ChatCompletionRequest(BaseModel)

  • Description: Input schema for the text generation prompt.
  • Attributes:
    • model (str): model name.
    • messages (List[str]): list of messages.
    • stream (bool): streaming a response or not.

ChatCompletionResponse(BaseModel)

  • Description: Input schema for the text generation prompt.
  • Attributes:
    • id (int): message id.
    • object (str): unknown string.
    • created (Time.time): the time of created message.
    • choices (List[Dict]): list of messages.

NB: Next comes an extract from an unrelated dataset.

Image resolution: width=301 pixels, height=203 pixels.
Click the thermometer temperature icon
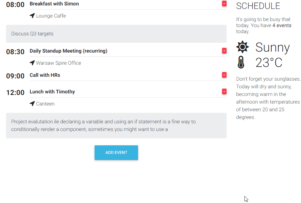(241, 62)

EmbeddingObject(BaseModel)

  • Description: Represents an individual embedding object containing metadata and the embedding vector.
  • Attributes:
    • object (str): Always "embedding", indicating the type of object.
    • embedding (List[float]): The embedding vector, a list of floating-point values.
    • index (int): The position of the embedding within a list of embeddings.

EmbedRequest(BaseModel)

  • Description: Used for requesting embeddings for a list of input texts.
  • Attributes:
    • input (List[str]): A list of text prompts for which embeddings are requested. Defaults to [""].
    • model (str): The name of the embedding model. Defaults to "mock-embed-model".
    • encoding_format (str): Format of the embedding vector in the response. Possible values: "float" or "base64". Defaults to "float".
    • dimensions (int): The dimensionality of the embeddings. Defaults to 512.
    • user (str): A unique identifier representing the end-user. Defaults to "007".

EmbedResponse(BaseModel)

  • Description: Used to encapsulate the response from the embedding service, containing metadata and embedding data.
  • Attributes:
    • object (str): Type of object, defaults to "list".
    • data (List[EmbeddingObject]): A list of EmbeddingObject instances representing the embeddings.
    • model (str): The name of the embedding model used for generating embeddings. Defaults to "mock-embed-model".

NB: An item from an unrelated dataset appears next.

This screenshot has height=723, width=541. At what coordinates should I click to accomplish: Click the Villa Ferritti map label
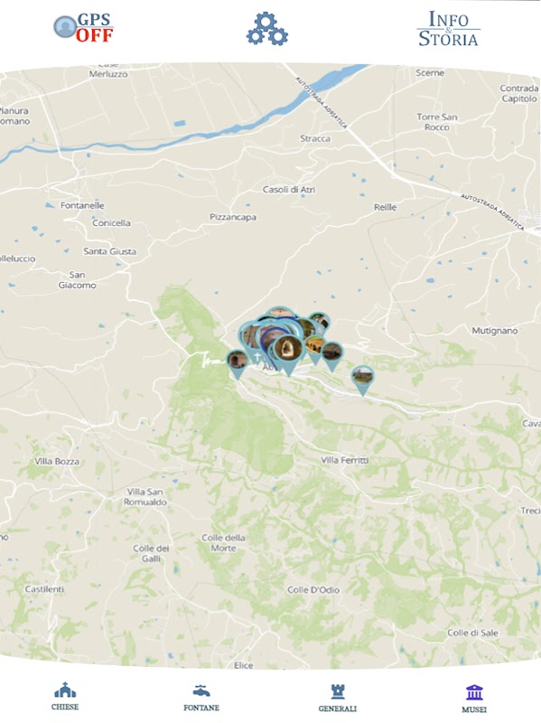tap(345, 460)
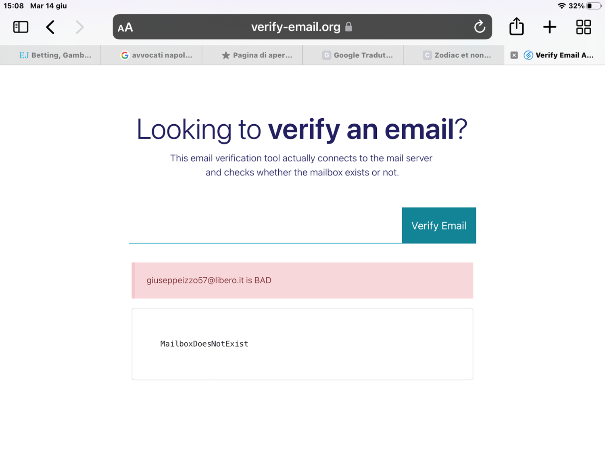Switch to the Betting, Gamb... tab
The width and height of the screenshot is (605, 454).
(55, 55)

CustomStreamer(TextIteratorStreamer)

  • Description: The CustomStreamer class is designed to handle tokenized text generation in a streaming fashion. It extends the TextIteratorStreamer class and introduces additional functionality for queuing generated text, signaling stream termination, and formatting completion chunks compatible with OpenAI's API.
  • Attributes:
    • text_queue (Queue): A thread-safe queue that holds generated text chunks.
    • stop_signal (str): A predefined signal (data: [DONE]\n\n) to indicate the end of the stream.
    • timeout (Optional[float]): The maximum wait time (in seconds) for retrieving items from the queue.
    • id (UUID): A unique identifier for the streamer instance.
    • model_name (str): name of model which is used to embed text.